You can try it out, it is still a work in progress though. It was really fun to not just program this, but design it, create the maps… to have complete control. I did have several issues developing it though, mostly with JavaScript.

List of issues and what I learned:

  • Hosting issues: browser was caching objects so when I updated and went to test my changes… everything would be the same. Octopress had some issues with actually changing letter capitalization in the repo that prevented a few scripts from loading properly.
  • Maps: used Tile Map Editor to generate json maps.
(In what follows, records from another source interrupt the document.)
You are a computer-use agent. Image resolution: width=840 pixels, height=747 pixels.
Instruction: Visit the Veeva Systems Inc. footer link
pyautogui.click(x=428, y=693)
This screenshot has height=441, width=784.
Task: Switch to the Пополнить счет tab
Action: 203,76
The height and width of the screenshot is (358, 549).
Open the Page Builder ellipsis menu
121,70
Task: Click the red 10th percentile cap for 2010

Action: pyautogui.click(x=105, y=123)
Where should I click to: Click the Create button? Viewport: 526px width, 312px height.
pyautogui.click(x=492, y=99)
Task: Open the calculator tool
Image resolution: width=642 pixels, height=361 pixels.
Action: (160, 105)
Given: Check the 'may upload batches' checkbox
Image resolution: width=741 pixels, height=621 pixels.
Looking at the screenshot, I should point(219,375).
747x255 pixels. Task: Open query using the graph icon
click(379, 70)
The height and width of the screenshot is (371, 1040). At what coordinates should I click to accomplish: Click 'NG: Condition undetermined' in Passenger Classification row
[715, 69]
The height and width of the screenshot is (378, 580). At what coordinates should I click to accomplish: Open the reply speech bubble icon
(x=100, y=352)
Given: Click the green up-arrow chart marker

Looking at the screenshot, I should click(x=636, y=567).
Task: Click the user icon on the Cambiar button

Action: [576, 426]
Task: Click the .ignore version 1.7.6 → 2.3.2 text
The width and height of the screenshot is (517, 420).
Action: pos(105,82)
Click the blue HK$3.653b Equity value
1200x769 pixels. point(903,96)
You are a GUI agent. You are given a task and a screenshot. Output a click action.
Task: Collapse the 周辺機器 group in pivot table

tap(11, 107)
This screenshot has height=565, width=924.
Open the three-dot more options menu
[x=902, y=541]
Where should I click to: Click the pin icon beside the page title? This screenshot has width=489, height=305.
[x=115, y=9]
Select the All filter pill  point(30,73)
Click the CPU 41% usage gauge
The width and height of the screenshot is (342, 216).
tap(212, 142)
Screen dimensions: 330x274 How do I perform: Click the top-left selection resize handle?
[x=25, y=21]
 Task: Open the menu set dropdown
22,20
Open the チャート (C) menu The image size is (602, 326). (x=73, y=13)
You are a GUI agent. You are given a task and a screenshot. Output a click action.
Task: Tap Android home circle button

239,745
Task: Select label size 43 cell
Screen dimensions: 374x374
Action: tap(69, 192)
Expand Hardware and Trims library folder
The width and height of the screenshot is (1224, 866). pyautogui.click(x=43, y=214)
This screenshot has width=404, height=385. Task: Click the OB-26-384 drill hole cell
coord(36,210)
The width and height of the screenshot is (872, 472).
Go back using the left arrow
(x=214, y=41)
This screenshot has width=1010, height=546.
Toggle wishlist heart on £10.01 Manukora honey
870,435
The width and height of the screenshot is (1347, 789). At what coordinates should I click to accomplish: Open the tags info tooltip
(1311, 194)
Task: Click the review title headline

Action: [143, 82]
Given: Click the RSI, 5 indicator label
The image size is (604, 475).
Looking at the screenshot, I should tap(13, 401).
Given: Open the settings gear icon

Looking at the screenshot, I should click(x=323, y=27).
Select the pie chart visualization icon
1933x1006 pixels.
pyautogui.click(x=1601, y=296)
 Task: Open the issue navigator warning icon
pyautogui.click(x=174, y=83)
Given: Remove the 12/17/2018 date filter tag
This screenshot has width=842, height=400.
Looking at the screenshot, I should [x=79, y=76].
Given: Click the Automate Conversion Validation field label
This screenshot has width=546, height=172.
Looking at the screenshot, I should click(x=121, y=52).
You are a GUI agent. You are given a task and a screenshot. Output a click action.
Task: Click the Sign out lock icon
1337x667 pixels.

  • Pass in method, not method call as callback. If you pass the method call then it will only get called once AND have the wrong context.
  • Make sure to pass the context. ‘this’ isn’t passed around implicitly like in java, context is generally one part of a long list of arguments.
  • Using an unfamiliar framework in a new language was difficult. While Java does have varargs, the way Javascript parameters work was still weird, like how you could leave them out and wouldn’t even get a warning. Even with the docs open, a lot of the high level functions had huge lists of parameters and I would often misread, misunderstand, or forget something.
  • Modularizing. Awkward in Phaser, it doesn’t provide a built in way to do it. This is because sites like to have games in a single minified js file. Being used to OOPs highly structured and separated classes this was kind of weird. But hey, this is what you learn new technologies and languages for.
  • Debugging. The console has awesome debugger tools built in. Just throw the ‘debugger’ statement into your Javascript code. I make sure to use the ‘.js’ library rather than ‘min.js’ so I can use the debugger to source code dive.